No need to worry bout everthing i done, live every second like it was my last one... now i b kneeling in the sand catching tear drops in my hand. i miss some and they drop to the dust below. red to deep red. before i can smile again, i had to. but now. now. now i know. now i know what i won't do again. now i know why i won't do it again, i know the emptiness that is over whelming and i know... only too well of being left behind when u give someone everything. so no. no more. i found my paradise when i looked into his eyes, i found something i never knew, i found something to live life for. a purpose. i would live life for that feeling once more. until i realised about the feeling, that it could be taken from you. and that left you unprepared to fill it's place. so with him gone, so is that feeling. and from friends all i hear is ay ya ya ya ya they're talking too much they're noise is messing with my head. i wish they'd let it alone. you were mine, for me, they don't know about us... because that's what it was, just you and me. now i can tell, i can share the secrets, our private lives. because it's in the past now. it's over. it's in the past now. over but not forgotten. but almost like out of a story, until i went back. then the reality hit me again and tore at me until i was left struggling for breath, fighting to stay.

i stood where we once stood. feeling like half of me was missing, like i shouldn't be there alone. but i couldn't leave, i needed to remember, remember everything i'd forgotten, everything i'd hidden away and said was only a dream. everything that was my own little secret life outside of who i am.

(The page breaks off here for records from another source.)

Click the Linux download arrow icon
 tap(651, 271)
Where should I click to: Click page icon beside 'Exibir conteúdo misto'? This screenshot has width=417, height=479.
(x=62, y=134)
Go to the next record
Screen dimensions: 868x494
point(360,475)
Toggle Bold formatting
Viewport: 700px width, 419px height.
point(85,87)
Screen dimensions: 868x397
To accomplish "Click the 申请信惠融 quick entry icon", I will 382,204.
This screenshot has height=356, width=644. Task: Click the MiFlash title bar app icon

i wanna get back to the old days, when the phone would ring and i knew it was you, i wanna talk back and get yelled at, fight for nothing like we used to. i want your arms around me, i want your touch once more. i want to feel your skin and see your smile. but never again... i know now. you're gone forever now, and it hurts me now to know that even when i thought it was a dream you were still gone and that dream was over. i am crying as i type this because i love you. because i love you and i never stopped.

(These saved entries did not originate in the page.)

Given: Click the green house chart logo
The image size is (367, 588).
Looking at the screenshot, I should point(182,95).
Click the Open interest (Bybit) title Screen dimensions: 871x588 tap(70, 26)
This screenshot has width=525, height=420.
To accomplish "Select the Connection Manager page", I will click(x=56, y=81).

and you loved me. you loved me and never stopped. something i never told people was that i knew. they all heard that it was sudden, but we both knew what was happening. you came back and i saw you before it happened. we both knew you'd be gone. i braved my fears to see you one last time. i felt your arms strong around me as they used to be. and your lips brushing my skin as careful as ever. how could it be that you were dying. this made me believe you could pull through. bbut you never did. i watched you. i held you in my arms. i held your last kiss on my lips, and you died at mine. i felt your body limp, the strong arms fallen from my waist. i let you down to lay on the bed in the sunlit room. i walked out, you weren't there anymore, so neither was i. your body lay on the bed and i ran crying. i ran trying to find you. i ran and then dropped to the floor screaming out. people staring, nobody knew of your lifeless body in that cottage, nobody but me. and i screamed out to the gods above. and then you're father was behind me. he lifted me up and dragged me away. i couldn't stay there, not in the road, not screaming like a bad child. i knew that, and so i let him drag me. and i went to the taxi. i sat in the back and i cried. i cried for the 5 hours home. we didn't stop the car once. and i sat in the back picturing you laying there, laying there without life, without the life that i loved.

you died in my arms, your kiss on my lips. and my heart died through your kiss with you.